Ideas spread through social networks and the fastest social networks are those found online, managed by large corporate platforms like Facebook, WeChat, Twitter and YouTube. These sites all curate what’s seen by the user into a ‘feed’. In order to create the feed, posts are ranked automatically based on numerous statistical parameters: the number of views, likes, comments and shares; the ratio of these quantities to each other; the upload date; the topics and tags assigned to the post; and so on. Network spread is accelerated by the number of followers of the poster and of the commenters and sharers. So far, this is common knowledge – but the algorithm doesn’t stop there.
It’s a trivial piece of programming to scan each post for keywords and assign a score to the post according to its content. Some words are coded as ‘negative’ or ‘positive’, or linked to different emotions like anger, outrage, joy, pride and so on.
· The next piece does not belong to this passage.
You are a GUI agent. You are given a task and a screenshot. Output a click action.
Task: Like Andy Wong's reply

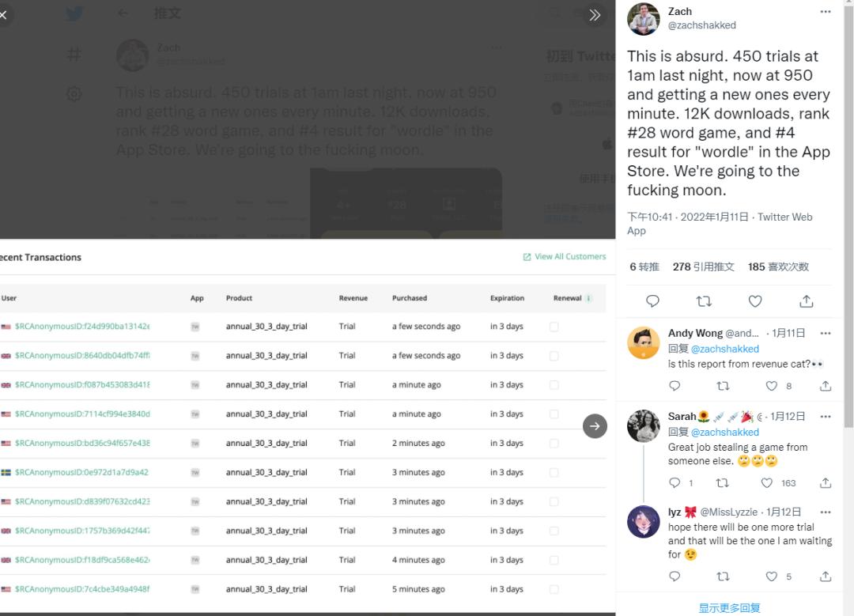pyautogui.click(x=772, y=386)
Based on this score, you can assign a different behaviour to how the social network treats the post. The post might be ‘throttled’ and shown to a disproportionately small number of accounts or it might be ‘boosted’ and shown to a large audience.
Instead of emotions, algorithms can also score posts on their political alignment with a range of contemporary pieties, such as racial or social justice, lockdown advocacy, or climate change. Individual accounts could then be given scores based on the type of posts they make, ensuring that the most egregious or inflammatory posters are quietly and gently smothered into irrelevance. Everything is automatic. No humans are involved. You, the poster, would have no idea whether censorship was happening or not.
The mechanism described above need not be the exact approach used by Twitter, Facebook or any other site. Consider it an illustrative example of how an engineer like myself could easily build multilayered and highly sensitive speech control into the networks of public discourse, to run a controlled speech environment that seems ostensibly like free speech.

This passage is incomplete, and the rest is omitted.